Question 6.8: Computing a Laplace Transform Find the Laplace transform of ...

Known Quantities: Function to be Laplace-transformed.

Find: F(s)=\mathcal{L}\{f(t)\}.

Schematics, Diagrams, Circuits, and Given Data: f(t)=e^{-a t} u(t).

Assumptions: None.

Analysis: From equation 6.51:

\mathcal{L}[f(t)]=F(s)=\int_{0}^{\infty} f(t) e^{-s t} d t        (6.51)

F(s)=\int_{0}^{\infty} e^{-a t} e^{-s t} d t=\int_{0}^{\infty} e^{-(s+a) t} d t=\left.\frac{1}{s+a} e^{-(s+a) t}\right|_{0} ^{\infty}=\frac{1}{s+a}

Comments: Table 6.1 contains a list of common Laplace transform pairs.

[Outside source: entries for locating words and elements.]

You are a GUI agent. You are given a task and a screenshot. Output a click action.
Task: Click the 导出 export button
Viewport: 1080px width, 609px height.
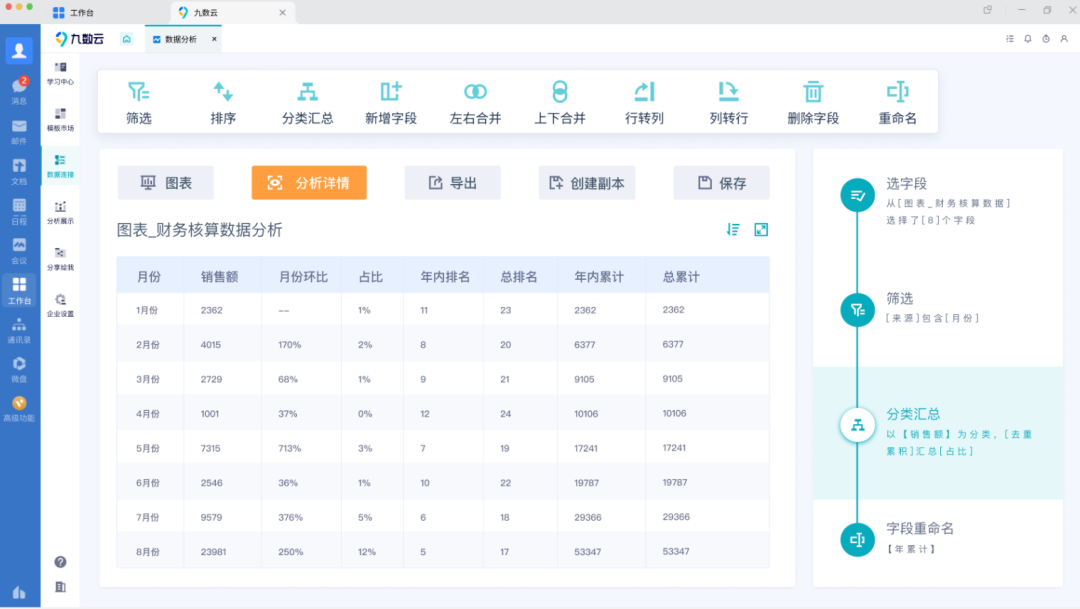[452, 183]
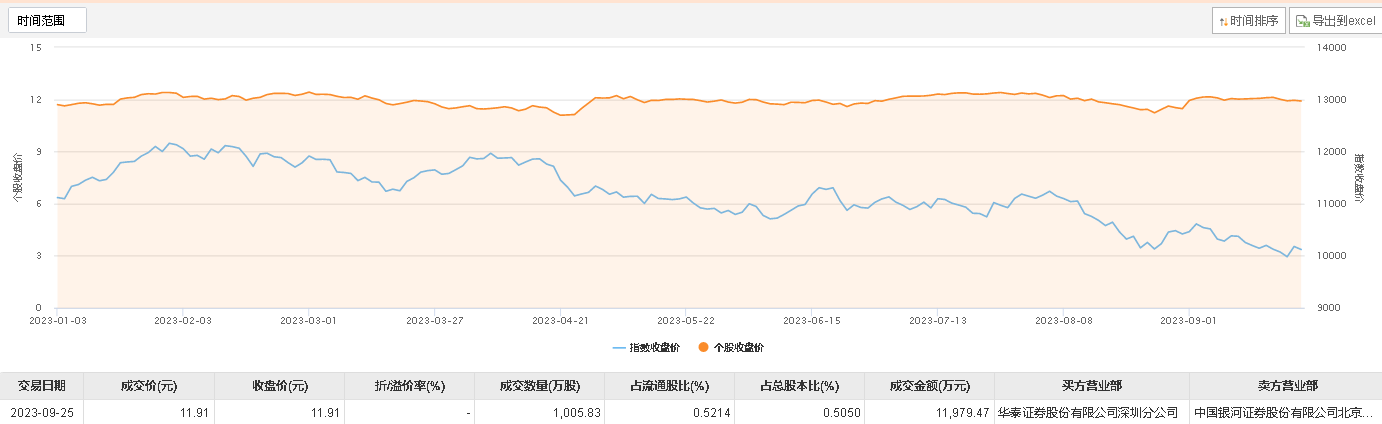
Task: Click the 占总股本比(%) column header
Action: pos(799,386)
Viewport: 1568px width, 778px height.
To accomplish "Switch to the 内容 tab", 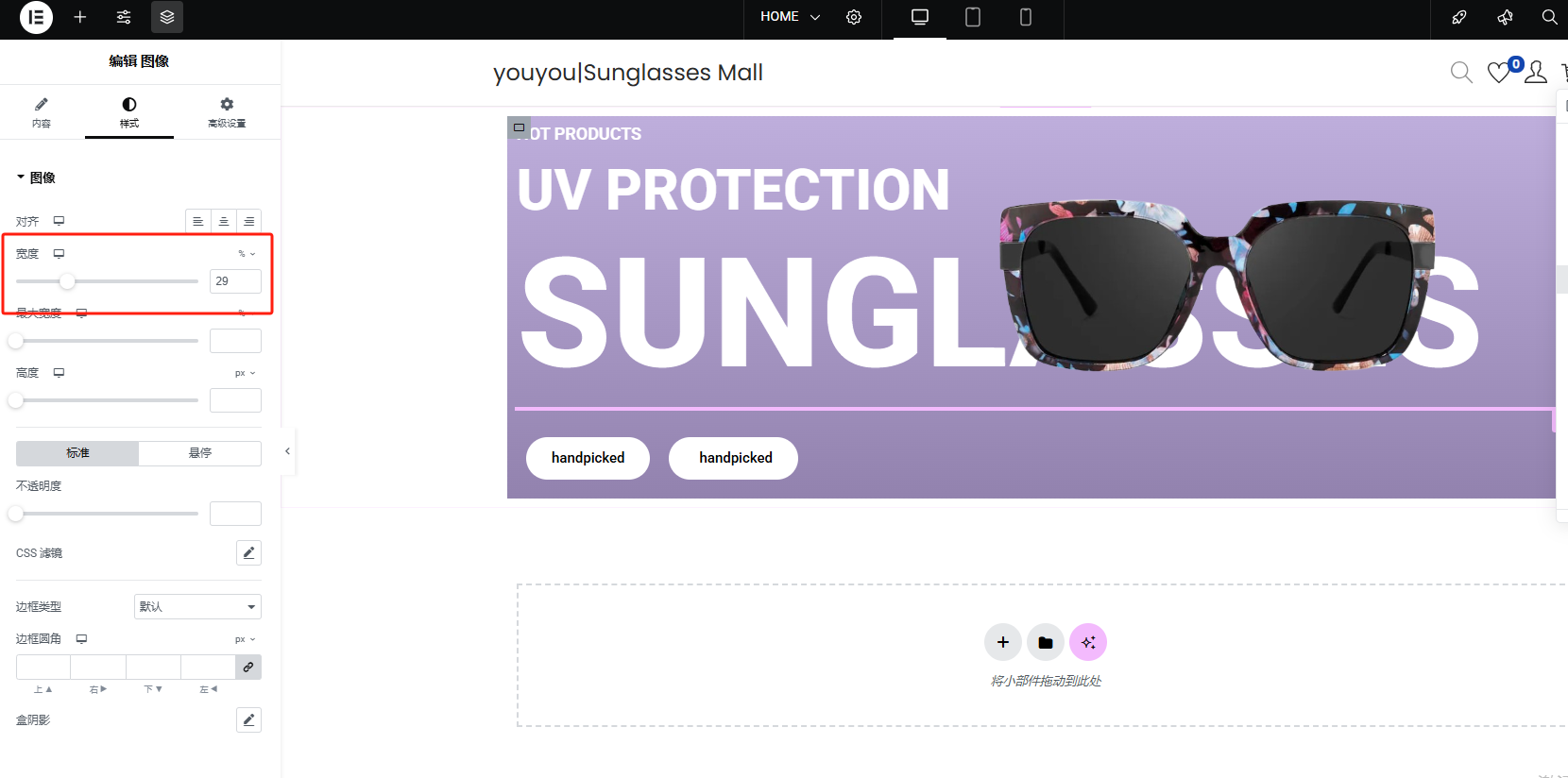I will pos(41,112).
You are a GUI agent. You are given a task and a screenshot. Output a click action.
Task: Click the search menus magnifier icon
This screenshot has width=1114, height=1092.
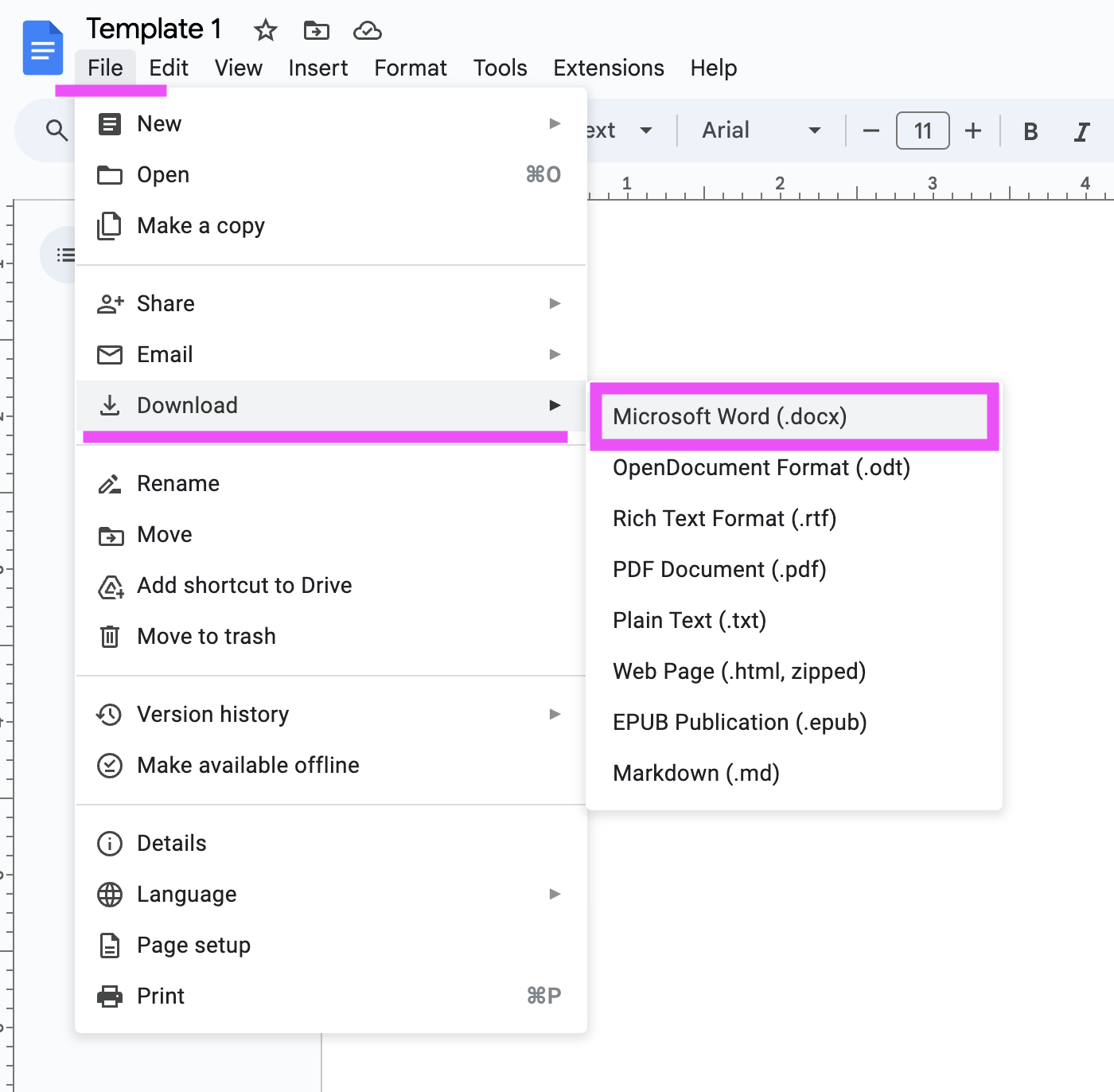[x=56, y=130]
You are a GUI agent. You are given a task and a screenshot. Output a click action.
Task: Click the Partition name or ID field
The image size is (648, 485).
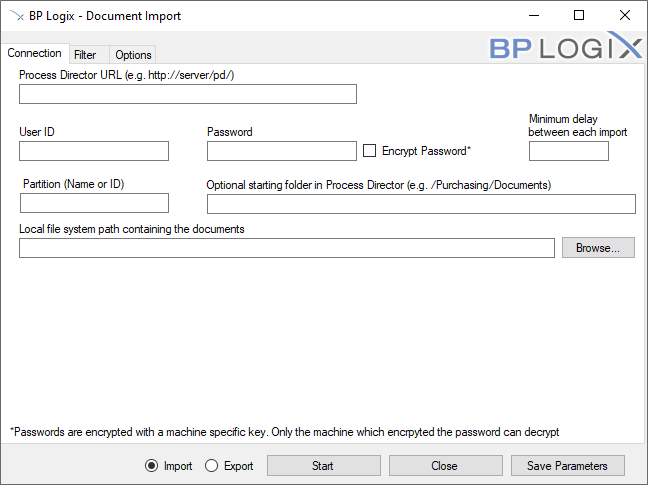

Table 6.1 Laplace transform pairs
\begin{array}{ll} \hline {\boldsymbol{f}(\boldsymbol{t})} & \boldsymbol{F}(\boldsymbol{s}) \\\hline\delta(t) (\text{unit impulse}) & 1 \\\\u(t) (\text{unit step}) & \frac{1}{s}\\ \\e^{-a t} u(t) & \frac{1}{s+a}\\ \\\sin \omega t u(t) & \frac{\omega}{s^2+\omega^2}\\ \\\cos \omega t u(t) & \frac{s}{s^2+\omega^2} \\\\e^{-a t} \sin \omega t u(t) & \frac{\omega}{(s+a)^2+\omega^2}\\ \\e^{-a t} \cos \omega t u(t) & \frac{s+a}{(s+a)^2+\omega^2} \\\\t u(t) & \frac{1}{s^2} \\ \hline\end{array}